「フリーライダー」という言葉がある。実はこの言葉は昨年末に「音学校」で行った「アーティスト・ファースト・マネジメント・ゼミ」でも取り上げたキーワードのひとつだ。意味は「ただ乗り」。つまり「様々なコストを支払わずに、社会政治システムの恩恵だけを受け取ろうとする人たち」である。

注意が必要なのは、ここで言うコストとは、いわゆる金銭的な費用負担のことだけではない。また、社会福祉の援助の対象になる人たちのことを指しているのでもない。それは、たとえば投票や、環境問題への取り組みなどへの不参加・不協力もその対象になる概念なのだ。投票に参加しないことは既存の社会政治システムへの「ただ乗り」であるし、明らかに人々が生活していく環境にとって有害であるとされる問題に対して、そのことを知っていながら、すべて他人任せ、あるいは問題解決のために共同して行うべき必要な行動を「面倒くさい」と忌避することも「ただ乗り」なのである。また、知識や情報として「これは問題がある」と思っていても、自分はなんら行動を起こさず、成り行きに任せるという態度もフリーライダーである。さらに、いかに金持ちで高額納税者であろうと、脱税すればもちろんだが、その状態を支えるために存在するいくつもの社会システムやその歴史的経緯、人的資源に対する還元と貢献がなければ、やはりフリーライダーと言えるだろう。

この問題を提唱したM.L.オルソンは、フリーライダーを近代市民社会の秩序を壊す要因のひとつとして警鐘を鳴らした。個人が自分の利益を追求することを最優先とする功利主義においては、むしろフリーライダーとなることを選択することが正解となってしまう面がある。なぜなら、その方が得だからだ。いくらかは教育・啓蒙活動を通じてそれを阻止することはできるだろうが、個人主義(自由主義)と功利主義だけを前提にすれば、仮に社会の共同性・協力の必要性を認識していたとしても、フリーライダーはどうしても増加してしまうのだ。(少し話はずれてしまうが、全ての社会運動は、このことへの問題意識がなければ拡大していかないと思う。)
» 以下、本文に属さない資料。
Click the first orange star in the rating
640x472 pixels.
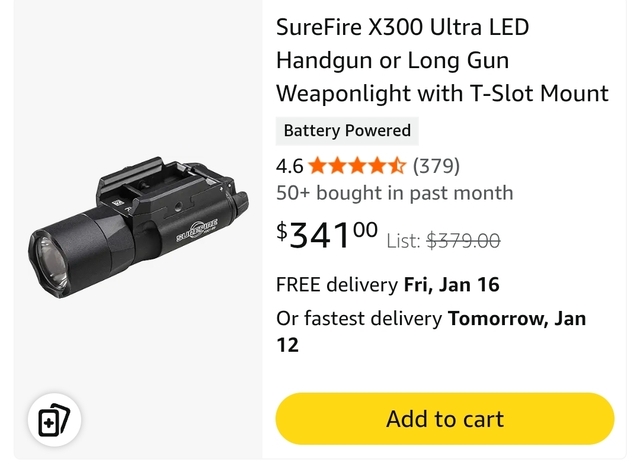pos(319,166)
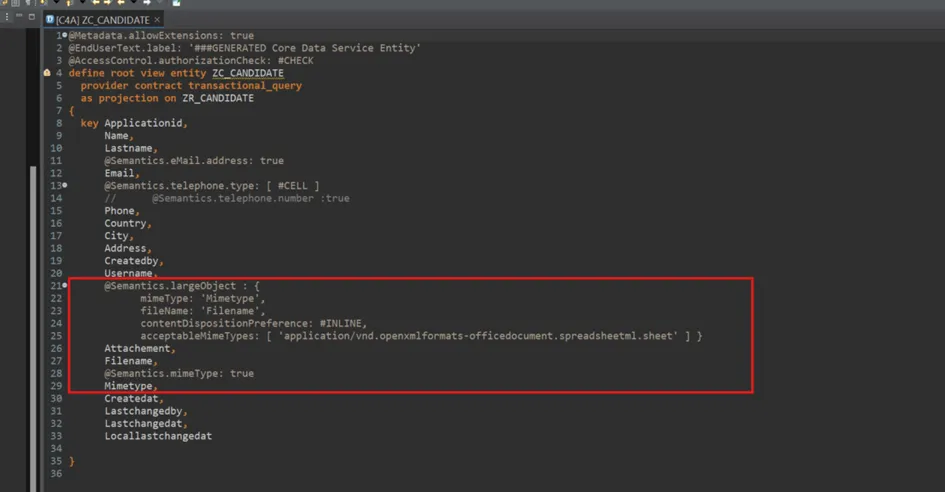Click the acceptableMimeTypes spreadsheet string
This screenshot has width=945, height=492.
click(x=477, y=336)
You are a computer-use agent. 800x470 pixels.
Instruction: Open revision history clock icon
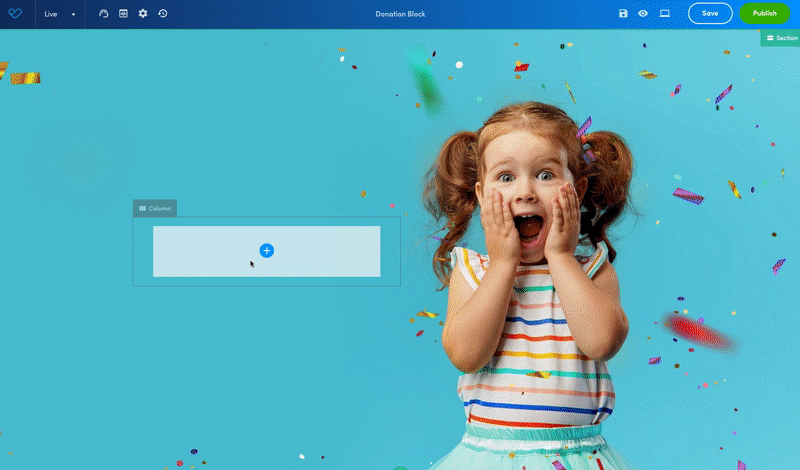click(x=162, y=14)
この問題は最近かなり顕著になってきているように思える。嘘だらけの政治家からのメッセージが、日本だけでなくアメリカ大統領選でも大量に投下された。これは、ネット上のデマや、ニセ科学・インチキ医療なんかでもよくあることだが、「嘘をつくコストの方が、それが嘘だと証明するコストより安い」ということが原因の一つだろう。つまり、フリーライダーの問題と同じく、個人が自分の利益を追求することを最優先とする功利主義においては、むしろそれは方法論としては正解になってしまうのだ。
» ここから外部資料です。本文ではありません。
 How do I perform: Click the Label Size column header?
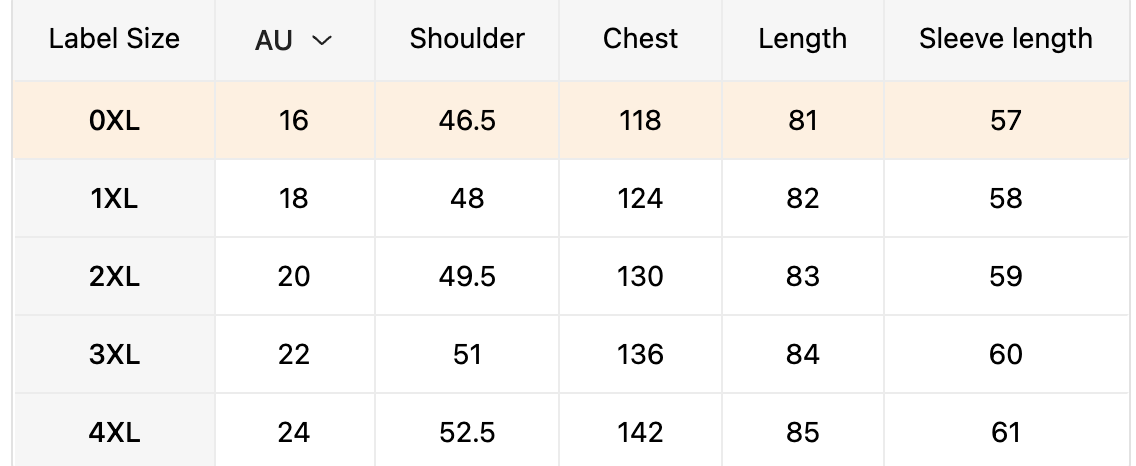[x=114, y=39]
ただ、個人の利益追求が間違った方向に進めば、社会自体が崩壊するので元も子もない、ということになってしまうはずなのだけど、そこまでの「長期にわたる時間感覚と想像力」が欠如しているところが、もしかするとこれらの問題の共通点なのかもしれない。目先の利益を追求して、長い目で見たときにはとんでもないことになってしまうかもしれない、ということへの想像力の欠如、あるいは「自分は関係ない」「自分は別の階級いるから平気」という楽観的な考えかもしれない。また、これは未来につながる時間軸に対する想像力だけでなく、過去から積み上げてきた時間軸への想像力の問題でもある。僕が新年の挨拶として書いたようなことであるが、今「すべての人々」がこのようにして生きていることは、これまでの積み重ねがあってのことであり、個を尊重することと、無数の個が積み上げてきた価値を尊重することは、両立しなければならないのだ

先のオルソンは、このフリーライダーを克服する方法には、精神的価値を報酬として活用することが必要と指摘している。このことはシンプルな結論ではあるが、実に深い。そして、これは現在の音楽をめぐる様々な問題を解決していくためには、やはりとても重要なことなのだ。それについては、講座の中で、もしくはあらためてじっくりと書ける機会があればそこで提案してみたいと思う。